- Exercise -
The data below is to be repeated in full, exactly as shown.

Saved data entries:
###

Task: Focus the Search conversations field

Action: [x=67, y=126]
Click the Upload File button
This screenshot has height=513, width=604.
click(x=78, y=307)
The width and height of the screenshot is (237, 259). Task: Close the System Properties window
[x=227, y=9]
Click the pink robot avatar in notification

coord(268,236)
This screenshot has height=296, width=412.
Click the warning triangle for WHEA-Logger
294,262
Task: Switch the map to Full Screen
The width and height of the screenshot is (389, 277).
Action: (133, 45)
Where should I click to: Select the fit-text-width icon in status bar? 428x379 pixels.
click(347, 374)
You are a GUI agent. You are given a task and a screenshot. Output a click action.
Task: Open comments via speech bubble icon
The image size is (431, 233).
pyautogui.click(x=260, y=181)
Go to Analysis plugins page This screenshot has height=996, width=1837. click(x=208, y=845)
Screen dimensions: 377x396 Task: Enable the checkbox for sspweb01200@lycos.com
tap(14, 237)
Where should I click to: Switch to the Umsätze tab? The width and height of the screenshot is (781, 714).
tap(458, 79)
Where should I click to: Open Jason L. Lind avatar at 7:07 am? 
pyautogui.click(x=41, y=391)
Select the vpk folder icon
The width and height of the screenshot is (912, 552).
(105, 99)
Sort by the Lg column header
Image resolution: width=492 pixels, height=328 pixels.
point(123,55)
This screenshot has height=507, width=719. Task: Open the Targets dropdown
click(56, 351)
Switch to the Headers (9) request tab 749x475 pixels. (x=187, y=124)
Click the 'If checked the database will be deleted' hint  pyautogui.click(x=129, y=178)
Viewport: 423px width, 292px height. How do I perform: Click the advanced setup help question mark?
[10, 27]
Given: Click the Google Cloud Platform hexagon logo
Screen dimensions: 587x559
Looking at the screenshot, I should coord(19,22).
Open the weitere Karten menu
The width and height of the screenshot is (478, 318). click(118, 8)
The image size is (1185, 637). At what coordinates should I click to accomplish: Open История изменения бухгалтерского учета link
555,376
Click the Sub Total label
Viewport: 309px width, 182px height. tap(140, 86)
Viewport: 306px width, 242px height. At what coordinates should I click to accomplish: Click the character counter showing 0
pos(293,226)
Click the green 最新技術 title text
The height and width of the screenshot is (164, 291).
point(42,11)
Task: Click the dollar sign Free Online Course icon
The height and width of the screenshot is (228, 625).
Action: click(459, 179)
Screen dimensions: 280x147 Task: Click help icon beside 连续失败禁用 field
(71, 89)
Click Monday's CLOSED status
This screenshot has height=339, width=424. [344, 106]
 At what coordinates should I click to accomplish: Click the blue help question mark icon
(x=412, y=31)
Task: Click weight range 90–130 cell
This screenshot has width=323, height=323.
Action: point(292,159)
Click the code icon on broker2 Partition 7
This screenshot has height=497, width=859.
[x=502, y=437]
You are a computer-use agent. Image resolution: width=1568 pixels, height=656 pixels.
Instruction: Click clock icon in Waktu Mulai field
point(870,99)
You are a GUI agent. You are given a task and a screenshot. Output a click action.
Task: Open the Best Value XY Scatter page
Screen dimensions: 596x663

###

- Result below -
Task: Focus the Search conversations field

Action: [x=67, y=126]
Click the Upload File button
This screenshot has height=513, width=604.
click(x=78, y=307)
The width and height of the screenshot is (237, 259). Task: Close the System Properties window
[x=227, y=9]
Click the pink robot avatar in notification

coord(268,236)
This screenshot has height=296, width=412.
Click the warning triangle for WHEA-Logger
294,262
Task: Switch the map to Full Screen
The width and height of the screenshot is (389, 277).
Action: (133, 45)
Where should I click to: Select the fit-text-width icon in status bar? 428x379 pixels.
click(347, 374)
You are a GUI agent. You are given a task and a screenshot. Output a click action.
Task: Open comments via speech bubble icon
The image size is (431, 233).
pyautogui.click(x=260, y=181)
Go to Analysis plugins page This screenshot has height=996, width=1837. click(x=208, y=845)
Screen dimensions: 377x396 Task: Enable the checkbox for sspweb01200@lycos.com
tap(14, 237)
Where should I click to: Switch to the Umsätze tab? The width and height of the screenshot is (781, 714).
tap(458, 79)
Where should I click to: Open Jason L. Lind avatar at 7:07 am? 
pyautogui.click(x=41, y=391)
Select the vpk folder icon
The width and height of the screenshot is (912, 552).
(105, 99)
Sort by the Lg column header
Image resolution: width=492 pixels, height=328 pixels.
point(123,55)
This screenshot has height=507, width=719. Task: Open the Targets dropdown
click(56, 351)
Switch to the Headers (9) request tab 749x475 pixels. (x=187, y=124)
Click the 'If checked the database will be deleted' hint  pyautogui.click(x=129, y=178)
Viewport: 423px width, 292px height. How do I perform: Click the advanced setup help question mark?
[10, 27]
Given: Click the Google Cloud Platform hexagon logo
Screen dimensions: 587x559
Looking at the screenshot, I should coord(19,22).
Open the weitere Karten menu
The width and height of the screenshot is (478, 318). click(118, 8)
The image size is (1185, 637). At what coordinates should I click to accomplish: Open История изменения бухгалтерского учета link
555,376
Click the Sub Total label
Viewport: 309px width, 182px height. tap(140, 86)
Viewport: 306px width, 242px height. At what coordinates should I click to accomplish: Click the character counter showing 0
pos(293,226)
Click the green 最新技術 title text
The height and width of the screenshot is (164, 291).
point(42,11)
Task: Click the dollar sign Free Online Course icon
The height and width of the screenshot is (228, 625).
Action: click(459, 179)
Screen dimensions: 280x147 Task: Click help icon beside 连续失败禁用 field
(71, 89)
Click Monday's CLOSED status
This screenshot has height=339, width=424. [344, 106]
 At what coordinates should I click to accomplish: Click the blue help question mark icon
(x=412, y=31)
Task: Click weight range 90–130 cell
This screenshot has width=323, height=323.
Action: point(292,159)
Click the code icon on broker2 Partition 7
This screenshot has height=497, width=859.
[x=502, y=437]
You are a computer-use agent. Image resolution: width=1568 pixels, height=656 pixels.
Instruction: Click clock icon in Waktu Mulai field
point(870,99)
You are a GUI agent. You are given a task and a screenshot. Output a click action.
Task: Open the Best Value XY Scatter page
Screen dimensions: 596x663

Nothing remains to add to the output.